Activity: Please retype every entry, keeping each one exactly as written.

-- Exercise data follows --

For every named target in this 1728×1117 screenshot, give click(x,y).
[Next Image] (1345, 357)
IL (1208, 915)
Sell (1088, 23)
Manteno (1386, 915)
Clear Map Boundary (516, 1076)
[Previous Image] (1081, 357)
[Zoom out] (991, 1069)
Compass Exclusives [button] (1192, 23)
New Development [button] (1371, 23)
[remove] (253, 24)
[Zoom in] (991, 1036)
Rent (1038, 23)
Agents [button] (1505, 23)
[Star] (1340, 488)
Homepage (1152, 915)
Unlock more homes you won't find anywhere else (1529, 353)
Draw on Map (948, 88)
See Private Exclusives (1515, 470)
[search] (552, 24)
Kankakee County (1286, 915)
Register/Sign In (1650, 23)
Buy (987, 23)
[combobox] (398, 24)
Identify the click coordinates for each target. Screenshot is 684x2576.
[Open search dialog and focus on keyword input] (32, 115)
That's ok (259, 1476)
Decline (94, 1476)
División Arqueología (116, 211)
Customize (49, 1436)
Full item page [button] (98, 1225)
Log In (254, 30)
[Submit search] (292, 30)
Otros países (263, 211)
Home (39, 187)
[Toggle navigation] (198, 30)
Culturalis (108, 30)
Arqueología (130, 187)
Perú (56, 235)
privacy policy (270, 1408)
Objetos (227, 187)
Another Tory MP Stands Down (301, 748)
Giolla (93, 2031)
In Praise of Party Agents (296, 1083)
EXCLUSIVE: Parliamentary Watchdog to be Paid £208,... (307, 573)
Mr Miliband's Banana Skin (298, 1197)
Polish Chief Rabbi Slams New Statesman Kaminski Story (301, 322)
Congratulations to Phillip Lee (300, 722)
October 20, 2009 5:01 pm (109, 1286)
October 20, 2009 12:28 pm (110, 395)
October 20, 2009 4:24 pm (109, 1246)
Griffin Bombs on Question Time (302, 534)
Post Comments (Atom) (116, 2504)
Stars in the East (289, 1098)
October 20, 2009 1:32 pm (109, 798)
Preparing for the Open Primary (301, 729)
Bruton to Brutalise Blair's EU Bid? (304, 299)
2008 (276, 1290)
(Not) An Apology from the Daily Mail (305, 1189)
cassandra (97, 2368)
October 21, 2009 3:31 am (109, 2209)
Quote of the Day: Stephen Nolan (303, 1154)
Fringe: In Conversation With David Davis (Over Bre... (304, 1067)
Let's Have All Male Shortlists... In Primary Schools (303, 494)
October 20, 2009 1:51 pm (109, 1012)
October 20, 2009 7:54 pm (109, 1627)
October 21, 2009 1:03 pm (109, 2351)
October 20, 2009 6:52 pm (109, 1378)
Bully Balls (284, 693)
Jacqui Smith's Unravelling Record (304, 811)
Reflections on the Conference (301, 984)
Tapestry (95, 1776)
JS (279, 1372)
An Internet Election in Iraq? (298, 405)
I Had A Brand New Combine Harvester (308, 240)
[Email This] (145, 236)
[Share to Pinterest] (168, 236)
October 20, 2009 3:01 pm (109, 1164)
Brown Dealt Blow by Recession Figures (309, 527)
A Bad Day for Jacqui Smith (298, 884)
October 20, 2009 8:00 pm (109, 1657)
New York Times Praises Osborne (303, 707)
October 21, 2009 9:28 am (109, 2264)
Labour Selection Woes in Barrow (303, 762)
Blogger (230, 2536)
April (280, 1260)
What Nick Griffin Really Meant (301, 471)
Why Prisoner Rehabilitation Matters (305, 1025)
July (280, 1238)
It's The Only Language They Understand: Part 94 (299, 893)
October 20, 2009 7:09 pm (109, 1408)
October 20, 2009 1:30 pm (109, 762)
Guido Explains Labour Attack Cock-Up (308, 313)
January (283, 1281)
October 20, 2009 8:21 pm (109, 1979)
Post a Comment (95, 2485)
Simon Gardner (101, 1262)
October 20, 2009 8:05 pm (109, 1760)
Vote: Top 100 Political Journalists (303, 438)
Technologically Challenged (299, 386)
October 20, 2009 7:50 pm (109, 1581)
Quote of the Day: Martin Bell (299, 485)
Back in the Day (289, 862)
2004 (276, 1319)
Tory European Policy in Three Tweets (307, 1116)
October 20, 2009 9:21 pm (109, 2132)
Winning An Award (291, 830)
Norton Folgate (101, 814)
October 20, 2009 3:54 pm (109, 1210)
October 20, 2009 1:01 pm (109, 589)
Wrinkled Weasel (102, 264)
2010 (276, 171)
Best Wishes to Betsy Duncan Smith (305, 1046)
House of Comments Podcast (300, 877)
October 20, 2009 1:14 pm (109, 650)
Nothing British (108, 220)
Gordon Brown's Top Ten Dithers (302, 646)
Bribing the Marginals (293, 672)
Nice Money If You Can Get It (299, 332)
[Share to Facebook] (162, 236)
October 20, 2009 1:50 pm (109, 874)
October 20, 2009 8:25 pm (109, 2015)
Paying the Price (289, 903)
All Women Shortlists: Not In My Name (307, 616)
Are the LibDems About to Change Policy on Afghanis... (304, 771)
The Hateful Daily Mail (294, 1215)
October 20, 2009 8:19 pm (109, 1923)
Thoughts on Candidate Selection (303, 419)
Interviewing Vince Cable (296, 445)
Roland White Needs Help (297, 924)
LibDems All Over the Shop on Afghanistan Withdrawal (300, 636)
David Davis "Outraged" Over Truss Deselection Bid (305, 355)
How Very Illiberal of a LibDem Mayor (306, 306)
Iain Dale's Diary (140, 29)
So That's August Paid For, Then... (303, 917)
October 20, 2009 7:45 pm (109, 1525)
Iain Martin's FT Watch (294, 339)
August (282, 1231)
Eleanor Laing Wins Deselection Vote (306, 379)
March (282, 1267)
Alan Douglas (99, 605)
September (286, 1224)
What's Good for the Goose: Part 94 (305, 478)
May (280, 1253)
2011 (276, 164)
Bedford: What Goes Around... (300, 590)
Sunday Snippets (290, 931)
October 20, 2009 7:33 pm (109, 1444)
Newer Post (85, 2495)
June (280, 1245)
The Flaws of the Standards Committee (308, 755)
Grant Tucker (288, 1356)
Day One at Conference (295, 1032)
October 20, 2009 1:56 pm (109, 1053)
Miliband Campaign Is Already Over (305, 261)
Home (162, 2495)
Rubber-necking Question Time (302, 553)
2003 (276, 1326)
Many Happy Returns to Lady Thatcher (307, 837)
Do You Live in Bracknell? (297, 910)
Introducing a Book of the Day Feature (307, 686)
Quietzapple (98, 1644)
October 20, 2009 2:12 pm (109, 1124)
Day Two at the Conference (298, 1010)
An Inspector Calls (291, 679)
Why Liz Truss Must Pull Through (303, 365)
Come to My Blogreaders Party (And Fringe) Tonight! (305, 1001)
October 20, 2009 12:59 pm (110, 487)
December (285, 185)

-- Exercise data concluded --

Response for this exercise:
For every named target in this 1728×1117 screenshot, give click(x,y).
[Next Image] (1345, 357)
IL (1208, 915)
Sell (1088, 23)
Manteno (1386, 915)
Clear Map Boundary (516, 1076)
[Previous Image] (1081, 357)
[Zoom out] (991, 1069)
Compass Exclusives [button] (1192, 23)
New Development [button] (1371, 23)
[remove] (253, 24)
[Zoom in] (991, 1036)
Rent (1038, 23)
Agents [button] (1505, 23)
[Star] (1340, 488)
Homepage (1152, 915)
Unlock more homes you won't find anywhere else (1529, 353)
Draw on Map (948, 88)
See Private Exclusives (1515, 470)
[search] (552, 24)
Kankakee County (1286, 915)
Register/Sign In (1650, 23)
Buy (987, 23)
[combobox] (398, 24)
Identify the click coordinates for each target. Screenshot is 684x2576.
[Open search dialog and focus on keyword input] (32, 115)
That's ok (259, 1476)
Decline (94, 1476)
División Arqueología (116, 211)
Customize (49, 1436)
Full item page [button] (98, 1225)
Log In (254, 30)
[Submit search] (292, 30)
Otros países (263, 211)
Home (39, 187)
[Toggle navigation] (198, 30)
Culturalis (108, 30)
Arqueología (130, 187)
Perú (56, 235)
privacy policy (270, 1408)
Objetos (227, 187)
Another Tory MP Stands Down (301, 748)
Giolla (93, 2031)
In Praise of Party Agents (296, 1083)
EXCLUSIVE: Parliamentary Watchdog to be Paid £208,... (307, 573)
Mr Miliband's Banana Skin (298, 1197)
Polish Chief Rabbi Slams New Statesman Kaminski Story (301, 322)
Congratulations to Phillip Lee (300, 722)
October 20, 2009 5:01 pm (109, 1286)
October 20, 2009 12:28 pm (110, 395)
October 20, 2009 4:24 pm (109, 1246)
Griffin Bombs on Question Time (302, 534)
Post Comments (Atom) (116, 2504)
Stars in the East (289, 1098)
October 20, 2009 1:32 pm (109, 798)
Preparing for the Open Primary (301, 729)
Bruton to Brutalise Blair's EU Bid? (304, 299)
2008 (276, 1290)
(Not) An Apology from the Daily Mail (305, 1189)
cassandra (97, 2368)
October 21, 2009 3:31 am (109, 2209)
Quote of the Day: Stephen Nolan (303, 1154)
Fringe: In Conversation With David Davis (Over Bre... (304, 1067)
Let's Have All Male Shortlists... In Primary Schools (303, 494)
October 20, 2009 1:51 pm (109, 1012)
October 20, 2009 7:54 pm (109, 1627)
October 21, 2009 1:03 pm (109, 2351)
October 20, 2009 6:52 pm (109, 1378)
Bully Balls (284, 693)
Jacqui Smith's Unravelling Record (304, 811)
Reflections on the Conference (301, 984)
Tapestry (95, 1776)
JS (279, 1372)
An Internet Election in Iraq? (298, 405)
I Had A Brand New Combine Harvester (308, 240)
[Email This] (145, 236)
[Share to Pinterest] (168, 236)
October 20, 2009 3:01 pm (109, 1164)
Brown Dealt Blow by Recession Figures (309, 527)
A Bad Day for Jacqui Smith (298, 884)
October 20, 2009 8:00 pm (109, 1657)
New York Times Praises Osborne (303, 707)
October 21, 2009 9:28 am (109, 2264)
Labour Selection Woes in Barrow (303, 762)
Blogger (230, 2536)
April (280, 1260)
What Nick Griffin Really Meant (301, 471)
Why Prisoner Rehabilitation Matters (305, 1025)
July (280, 1238)
It's The Only Language They Understand: Part 94 (299, 893)
October 20, 2009 7:09 pm (109, 1408)
October 20, 2009 1:30 pm (109, 762)
Guido Explains Labour Attack Cock-Up (308, 313)
January (283, 1281)
October 20, 2009 8:21 pm (109, 1979)
Post a Comment (95, 2485)
Simon Gardner (101, 1262)
October 20, 2009 8:05 pm (109, 1760)
Vote: Top 100 Political Journalists (303, 438)
Technologically Challenged (299, 386)
October 20, 2009 7:50 pm (109, 1581)
Quote of the Day: Martin Bell (299, 485)
Back in the Day (289, 862)
2004 (276, 1319)
Tory European Policy in Three Tweets (307, 1116)
October 20, 2009 9:21 pm (109, 2132)
Winning An Award (291, 830)
Norton Folgate (101, 814)
October 20, 2009 3:54 pm (109, 1210)
October 20, 2009 1:01 pm (109, 589)
Wrinkled Weasel (102, 264)
2010 (276, 171)
Best Wishes to Betsy Duncan Smith (305, 1046)
House of Comments Podcast (300, 877)
October 20, 2009 1:14 pm (109, 650)
Nothing British (108, 220)
Gordon Brown's Top Ten Dithers (302, 646)
Bribing the Marginals (293, 672)
Nice Money If You Can Get It (299, 332)
[Share to Facebook] (162, 236)
October 20, 2009 1:50 pm (109, 874)
October 20, 2009 8:25 pm (109, 2015)
Paying the Price (289, 903)
All Women Shortlists: Not In My Name (307, 616)
Are the LibDems About to Change Policy on Afghanis... (304, 771)
The Hateful Daily Mail (294, 1215)
October 20, 2009 8:19 pm (109, 1923)
Thoughts on Candidate Selection (303, 419)
Interviewing Vince Cable (296, 445)
Roland White Needs Help (297, 924)
LibDems All Over the Shop on Afghanistan Withdrawal (300, 636)
David Davis "Outraged" Over Truss Deselection Bid (305, 355)
How Very Illiberal of a LibDem Mayor (306, 306)
Iain Dale's Diary (140, 29)
So That's August Paid For, Then... (303, 917)
October 20, 2009 7:45 pm (109, 1525)
Iain Martin's FT Watch (294, 339)
August (282, 1231)
Eleanor Laing Wins Deselection Vote (306, 379)
March (282, 1267)
Alan Douglas (99, 605)
September (286, 1224)
What's Good for the Goose: Part 94 (305, 478)
May (280, 1253)
2011 (276, 164)
Bedford: What Goes Around... (300, 590)
Sunday Snippets (290, 931)
October 20, 2009 7:33 pm (109, 1444)
Newer Post (85, 2495)
June (280, 1245)
The Flaws of the Standards Committee (308, 755)
Grant Tucker (288, 1356)
Day One at Conference (295, 1032)
October 20, 2009 1:56 pm (109, 1053)
Miliband Campaign Is Already Over (305, 261)
Home (162, 2495)
Rubber-necking Question Time (302, 553)
2003 (276, 1326)
Many Happy Returns to Lady Thatcher (307, 837)
Do You Live in Bracknell? (297, 910)
Introducing a Book of the Day Feature (307, 686)
Quietzapple (98, 1644)
October 20, 2009 2:12 pm (109, 1124)
Day Two at the Conference (298, 1010)
An Inspector Calls (291, 679)
Why Liz Truss Must Pull Through (303, 365)
Come to My Blogreaders Party (And Fringe) Tonight! (305, 1001)
October 20, 2009 12:59 pm (110, 487)
December (285, 185)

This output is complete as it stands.